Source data
►

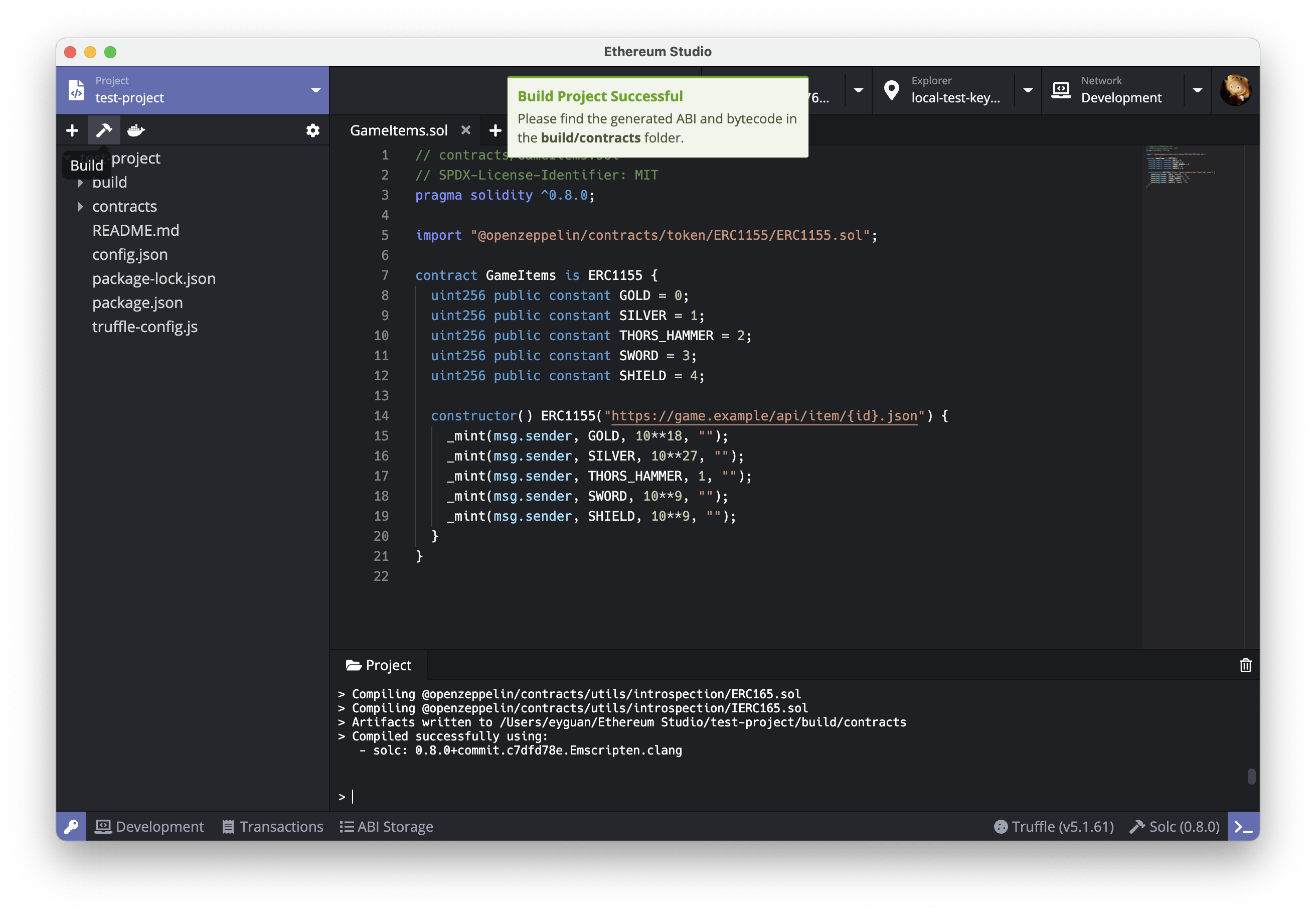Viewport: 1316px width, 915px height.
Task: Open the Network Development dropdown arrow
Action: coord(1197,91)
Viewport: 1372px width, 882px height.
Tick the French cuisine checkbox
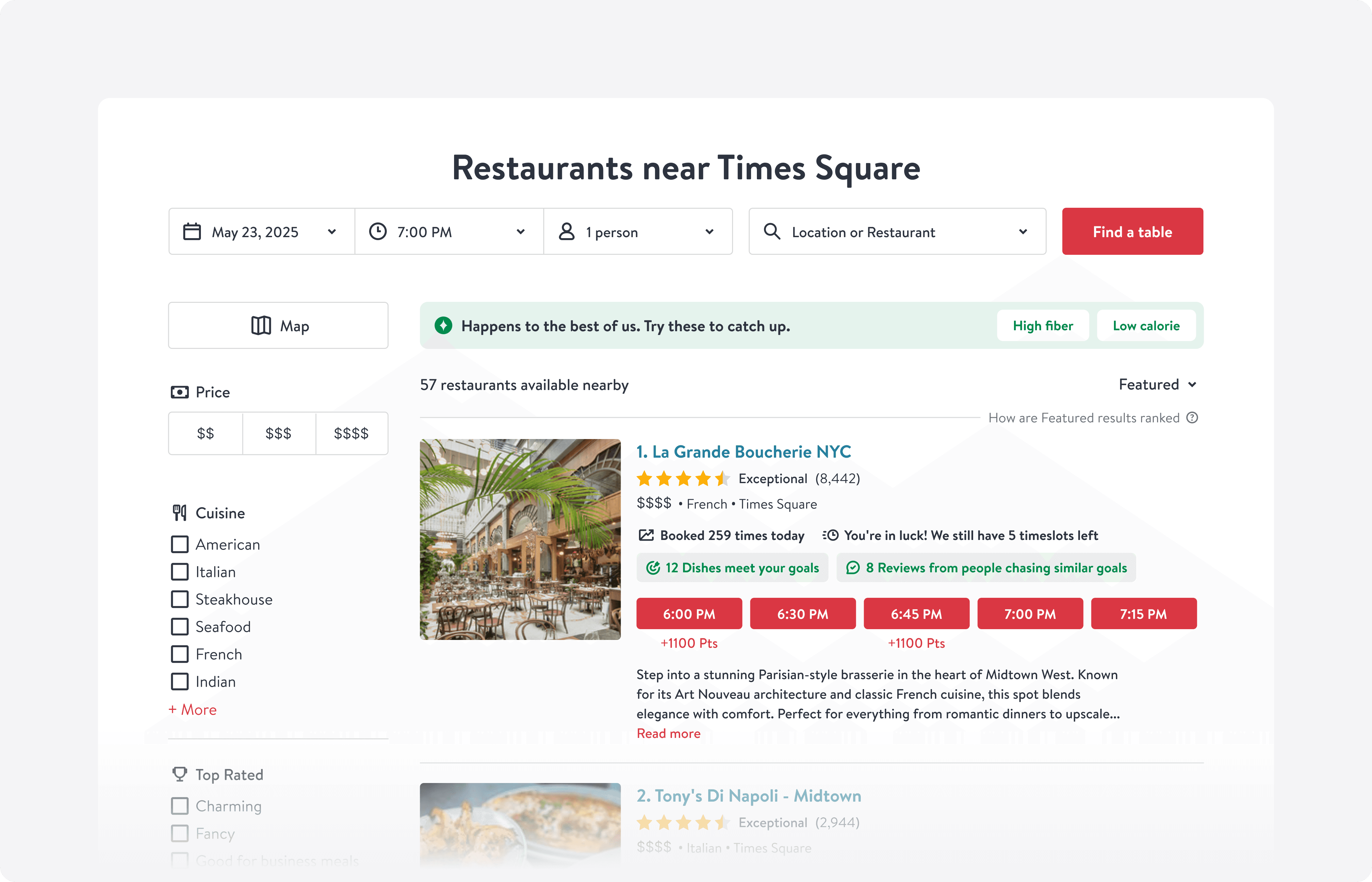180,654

◄

## What is expected
Exact copy, pictures omitted: every line from the one holding "Viewport: 1372px width, 882px height." through the last line of the data above, and nothing else.

## Solution
Viewport: 1372px width, 882px height.
Tick the French cuisine checkbox
180,654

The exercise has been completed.